Correct Answer: In The Heat Of The Night



4. What name did Dutch settlers give to members of the Khoikhoi Tribe of southern Africa?

"Bob. Or given that they were Dutch, possibly 'Hans.' Or is Hans German? Anyway, I'm sure there were enough names for everybody." - [livejournal.com profile] 3jane

(German, Dutch- it's a name for all lands. But, alas, no. -CV)

"Oompa-Loompas." - [livejournal.com profile] elaran

"Zulus? My Dad told me once Zulus used to run everywhere. Not walk but jog/run everywhere. I wish I could run like that but my breasts are against it." - [livejournal.com profile] caseypuffy

"I'm gonna say the Bushmen. Not because I think its right, but mostly because I just loved the little guys in the Gods Must Be Crazy I & II. They're just so gosh-darned cute!" - [livejournal.com profile] djs_specs

"The Hot Carls. No, no, don't quote that. My mother reads LJDQ. And then she'll look it up on Wikipedia. And then she'll find out what a Donkey Punch is." - [livejournal.com profile] altoidsaddict

"I am guessing the answer is 'hotentots' which always sounded like it should be the brand name of tater tots, which then leads to the adjacent thought of 'NAPOLEON, GIVE ME SOME OF YOUR TOTS'. Free assocation is fun." - [livejournal.com profile] lyme

"I'm pretty sure it's Hottentots, which I remember primarily as being a rejected opponent for Opus, Portney, and the rest of the crew of 'Wheel Trek.'" - [livejournal.com profile] tiercel

(I do believe your Bloom County knowledge has served you well. -CV)

"How many tots could a Hottentot tote if a Hottentot could tote tots?" - [livejournal.com profile] captainsblog

(He would tote what tots a Hottentot could tote if a Hottentot could tote tots. -CV)

"The Hottentots, as in the Hottentot Venus. I still find it odd that it was deemed socially acceptable in the early 1800's for someone to say, 'What ho, this native woman has massive genitalia! I think I shall take her to England and charge people to have a look at it!'" - [livejournal.com profile] soimpossible414

(See also, The Elephant Man. Ah, the good old days... -CV)

"Hottentot, how did the Dutch ever come up with that mangled name from Khoikhoi? I mean, first it was Manhattan and the beads, and now this." - [livejournal.com profile] pyllgrum

"The Hottennots, a word which describes their practice of lining up the natives and rating them on their attractiveness." - [livejournal.com profile] buzz

Correct Answer: Hottentots



5. Name the phenomenon in which a liquid is artificially brought to a temperature higher than its natural boiling point without actually boiling.

"Boiling without boiling? MAGICK, I say! Witchcraft!" - [livejournal.com profile] deltashade

"Is this even possible?
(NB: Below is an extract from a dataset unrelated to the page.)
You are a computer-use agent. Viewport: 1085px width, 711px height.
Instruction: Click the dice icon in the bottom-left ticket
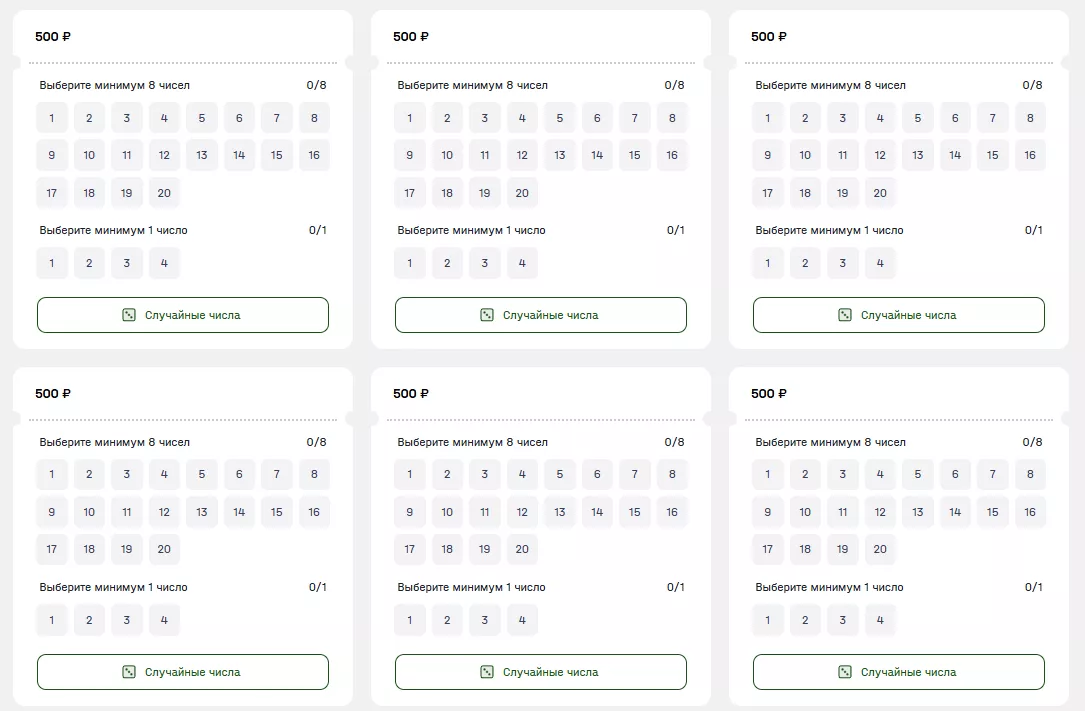coord(129,672)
How can something be hotter than boiling but not boil? And why doesn't this quiz have a reference to Paris Hilton calling something Hot?" - [livejournal.com profile] drbear

(Because we, like all good and civilized people, hate Paris Hilton with the fiery passion of a thousand HOT suns. -AL&CV&C)

"Watching. It is commonly known that a watched pot never boils." - [livejournal.com profile] dhud98

"Faking it." - [livejournal.com profile] shannon_sue
"Sounds like ejaculation to me." - [livejournal.com profile] phoenixxxdown

"HIBS or Honey, I've Been Shopping. You should see the steam come out of my husband's ears during HIBS experiments." - [livejournal.com profile] mercurykiss

(That's just cruel. -CV)

"The only thing that I learned in Chemistry class was that you can light steel wool on fire by touching a battery to it. Or at least I think it was steel wool. And.. well, I'm pretty sure it was a battery." - [livejournal.com profile] weill

(I lack confidence in what you call "learning". -CV)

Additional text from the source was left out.